An administrative law judge refused in 2013 to allow the four landowners to be parties during the original hearing on the proposed permit. As a result, they were unable to present their evidence of the harm the permit would inflict on them and their property, as well as the region’s aquifer. Environmental Stewardship also was unable to present evidence on negative impacts on the rivers, streams and springs that depend on groundwater.

“We believe state law requires that landowners whose groundwater is affected by these permits have the right to effectively participate in the hearings,” Gangnes said.

Gangnes said the Oct. 18 hearing will decide the issue of whether the court has jurisdiction to hear the landowners’ appeal from being denied party status. If Judge Campbell accepts jurisdiction, as SAWDF expects he will, he could go further and decide whether the landowners were improperly denied their opportunity to be heard in opposition to the permit.

SAWDF was formed in 2016 by veterans of several groups, including Neighbors for Neighbors, that have battled for almost two decades to protect the region’s groundwater.
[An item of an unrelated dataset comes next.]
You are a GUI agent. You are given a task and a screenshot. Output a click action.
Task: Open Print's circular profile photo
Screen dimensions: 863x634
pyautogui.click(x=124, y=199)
“Water marketers are eager to profit off the groundwater in our communities, regardless of the negative impacts locally,” said Travis Brown, another Lee County resident and director of SAWDF. “Our goal is to ensure the amounts exported are limited so the long-term health of the aquifers is preserved.”

SAWD is a “501(c)(3)” tax exempt organization and is raising funds to assist these and other area landowners in defending their rights to protect groundwater. Tax deductible donations can be made through the group’s Web site, www.simsborowaterdefensefund.org or by sending checks to the Fund at P.O. Box 690, Elgin, TX 78621-0690.

For more information, Gangnes can be contacted at 512-461-3179 or at mggangnes@aol.com

The End Op Landowners and Legal Team at Party Status Hearing, 2013

Additional background

Recharge’s website (www.rechargetx.com) boasts the permit will serve the annual “commercial and residential needs of 184,000 people”. These for-profit water marketers renamed themselves “Recharge Water LP” when they received an infusion of investment capital to fight our landowners and push water supply contracts in the IH-35 corridor. They apparently think they can convince you that the ancient aquifer underlying Lee, Burleson, Milam and Bastrop counties actually recharges quickly enough and in sufficient amounts to withstand all the big straws aimed at the Simsboro. In fact, the aquifer recharges in glacial rather than human terms, which means it recharges painfully slowly. According to representatives of Aqua Water Supply Corporation back when the Lost Pines Groudwater Conservatio District was formed, carbon dated water stored in the Simsboro is thousands of years old.

With Recharge's permit, the permitted Simboro portion of 50,000 AFY Vista Ridge (San Antone Hose) pipeline from Burleson to Bexar counties, the 20,000 AFY permitted in Milam-Burleson counties to Blue Water for the SH 130 water project, and Forestar’s permit for up to 28,500 AFY in Lee County, the Simsboro is definitely and irrefutably under siege. (Bryan and College Station, the City of Lexington in Lee County, Lee County Water Supply Corp. and Aqua Water Supply Corporation in Burleson County also rely on permits for Simsboro groundwater.